begin SOURCE TEXT
When Newspoll - Australia’s most reliable measure of two-party voter mood - shows Labor running at 56 percent and Liberals at just 44, the only question left to ask is how big will the seat margin be after the dust from the coming landslide has settled.

The current state of the parties in the 150-member House of Representatives is: Liberals, 75; Labor, 60; National Party, 12; Independents, three.

Since two of the Independents hail from the National Party’s stable and the third often backing Labor, though not always, it’s fair to say this pans out as the conservatives holding some 90 seats to Labor’s 60.

For an electoral defeat to be a landslide what’s needed is for that to be at least reversed; that is, Labor winning in the order of 30-odd seats, thereby transforming the current state of play 90-60 Labor’s way.

Anything markedly below that 30 figure - say 23 or 24 - couldn’t be described as a landslide, just a good showing, since Labor needs to win 16 seats to form government.

In other words, what this poll, plus several others, indicate is that election day is likely to see the seat situation transformed, plus or minus a seat or two, to a mirror image of the present situation.

Put differently, there’s likely to be about 30 fewer conservative MPs flying to Canberra with that number of new Labor ones undertaking those flights and reaping all other taxpayer-funded benefits that flow from being a politician.

When said this way – losing a third of one’s members – the outcome for John Howard is certainly depressing.

It’s not the sort of predicament military officers would want to be confronting on the eve of battle – in with 90 men, out with just 60.

Laborites will, of course, be elated.

Clearly whizz-bang Kevin Rudd will become an instant Labor icon – up there with Ben Chifley, Gough Whitlam and Bob Hawke - and likely to remain so for quite a while.

After all, Kim Beazley had two cracks, failing both times, while Mark Latham, someone who deeply dislikes Mr Rudd, had one and also fell well short.

After 11 years on the opposition benches to finally begin feeling ripples of power that will mean being able to spend taxpayers’ money big time, will be a most welcome sensation for Laborites.

With these general observations stated it helps to put them into historical context. It’s worth stating, for instance, that the presently expected Rudd landslide will be far from unprecedented.

State Scene apologises for taking the thrill out of it for Labor comrades, because not only has it happened before - and will no doubt happen again - but it’s been witnessed in the relatively recent past, so well after Ben Chifley’s prime ministership of the late 1940s.

Because the total number of seats in previous decades wasn't the same as now, this is best demonstrated by simply showing how a particular side’s seat numbers shrank when the landslides struck.

Consider firstly what happened to Labor when the Whitlam Government was removed from office after the famous November 11, 1975 sacking by Governor-General, Sir John Kerr.

After the 1974 election, that Labor narrowly won, it held 66 seats.

That fell to just 36 seats – so a loss of 30 - at the historic December 1975 contest, meaning Labor’s representation was almost halved.

Only really true-blue Laborites had faith in the future as they sat down to eat their 1975 Christmas dinner.
end SOURCE TEXT
begin DATASET EXCERPT
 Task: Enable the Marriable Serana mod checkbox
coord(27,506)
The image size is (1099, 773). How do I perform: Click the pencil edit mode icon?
end DATASET EXCERPT
▶ [TASK REQUIREMENTS]:
- a) Answer these questions from the election article:
(i) How many seats does Labor currently hold in the House of Representatives?
(ii) How many seats does Labor need to win to form government?
(iii) How many seats did Labor hold after the 1974 election?
- b) Please extend the election article from the point where it stops.
The data is separate from the election article.

▶ [ANSWERS BELOW]:
- a)
(i) 60
(ii) 16
(iii) 66

- b)
But Labor eventually bounced back, and quite a spring it was, when Bob Hawke lifted the party’s representation, in 1983, from 51 seats to 75 - a gain of 24.

The loser was, of course, Malcolm Fraser, who, in 1975, had inflicted such a devastating defeat upon Labor.

Then, 13-years after that Hawke landslide, it was John Howard as the conservative side’s leader who demolished Paul Keating-led Labor, thereby tasting sweet victory on quite a grand scale.

Labor had won 80 seats at the previous (1993) election, against the John Hewson-led conservatives. But in 1996 that 80 became just 49.

And now, as the 2007 election approaches, the polls are showing we should be prepared for something like 1975, 1983, and 1996.

It’s because the losses in those three cases hover roughly around the 30 seat mark that State Scene has opted for this sizeable round figure in relation to the expected Rudd landslide.

In other words, it’s a guess, but an outcome that seems likely to eventuate.

However, it could well be greater, though not much, and it could be fewer, but not many fewer.

What needs to be said, however, is that in each of those three landslides the outcome wasn’t surprising.

The preconditions for such an outcome were well and truly in place.

Now, it’s true that the pundits have all begun predicting a big Howard defeat.

But there’s a major difference, and in a phrase, it’s the fact that all the crucial economic parameters are by-and-large favourable for a government to be returned.

Inflation today is running at relatively low levels; even interest rates aren’t historically exorbitant as in the past, and when it comes to the the labour market the situation is over full employment.

Compare this to the three previous government turn-arounds.

In the 1975 case, the Whitlam-led Labor Government could hardly be described as having shown any signs of competence.

There were ongoing ministerial sackings, secret bids to borrow huge sums of cash from unorthodox international money men living in strange locations, record inflation, huge over-spending and more.

Eight years later, at the 1983 contest, the Fraser Government, although far from competent and visionary, faced the difficulty of a serious economic down turn in 1982-83.

And in 1996, Keating-led Labor’s use-by-date had well and arrived. Mr Keating had managed to just squeeze home in 1993 by running a scare campaign over the goods and services tax, which he’d earlier promoted.

The most significant aspect of his years was his overbearing and bombastic nature, and his ongoing insulting comments, which had grown very thin for many voters.

But what of 2007, the year Mr Howard seems set to experience what Messrs Whitlam, Fraser and Keating underwent?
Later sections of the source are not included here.